_Source document_.
Problem

Covert and robust facial recognition of individuals is a goal for military check points, law enforcement, and border control. Facial recognition performance in the visible spectrum has greatly improved over the years. There are situations, however, in which visible imagery cannot be used for facial recognition and thermal imaging is required, particularly in dark settings.


Thermal imaging relies on temperature differences to provide contrast in scenes. When scenes don’t have significant temperature differences, recognition or identification cannot be accomplished. Thermal images of human faces rarely provide sufficient facial feature contrast necessary for recognition algorithms.

Solution

Polarization enhanced thermal imagery highlights rich geometric and textural features that are hidden in standard thermal imagery. Polaris has shown that facial recognition using our thermal polarimetric imagery yields significantly higher thermal-to-visible match rates than when using standard thermal imagery. This approach enables passive, i.e., no external illumination required, day and night capability.

Polarization addresses the capability gaps in low-light and nighttime scenarios by acquiring naturally emitted radiation in the thermal infrared spectrum from facial skin tissue. The polarimetric images capture key facial details and geometry not available in conventional thermal imagery.

Because facial recognition software uses novel algorithms capable of matching polarimetric thermal facial imagery to visible facial imagery, this approach provides interoperability with existing biometric databases containing visible-only face imagery.

_Objectives_.
A – According to the text on thermal facial recognition, covert and robust facial recognition of individuals is a goal for which uses? List every one it names.
B – Resume the text on polarimetric thermal facial recognition, beginning after its last sentence.
The data after this point isn't needed for what comes next.

_Supplied information_.
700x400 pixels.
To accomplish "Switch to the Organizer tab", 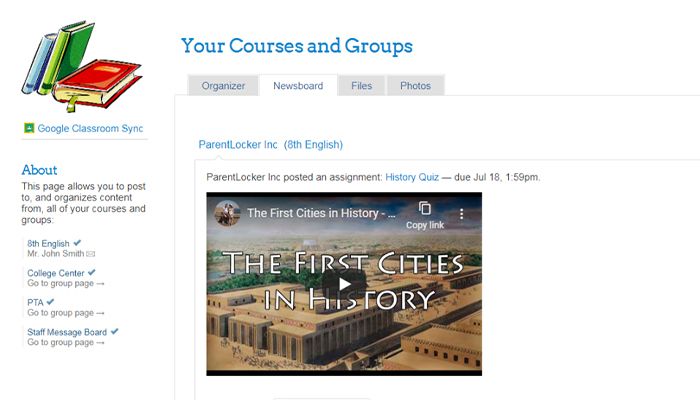I will (223, 86).
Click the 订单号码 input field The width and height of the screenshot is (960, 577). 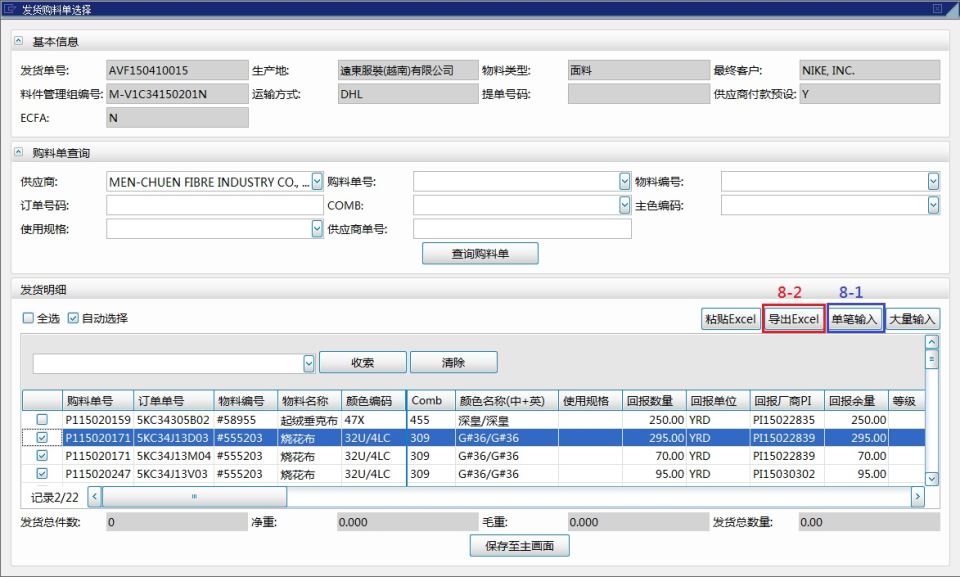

_Responses to the tasks_.
A –
- Military check points
- Law enforcement
- Border control

B –
Features

By adding the polarization sensing capability to existing thermal sensors, contrast can be enhanced over that of conventional thermal imaging due to differential polarization emission. The figure below shows an example of how a thermal image (center) loses the detail present in the visible image (left). The thermal polarimetric image (right) restores the detail of the visible image due to polarimetric, and not thermal, differences.

Polaris has shown that the level of detail in the polarimetric image is sufficient for thermal-to-visible facial recognition.

Source: 2016 IEEE 8th International Conference on Biometrics Theory, Applications and Systems (BTAS), “Estimation of visible spectrum faces from polarimetric thermal faces”

Optics & Photonics Special Edition

Front and Profile Face in Polarimetric Visible and Infrared
Source: Optics & Photonics News, “Changing the Paradigm in Human Identification”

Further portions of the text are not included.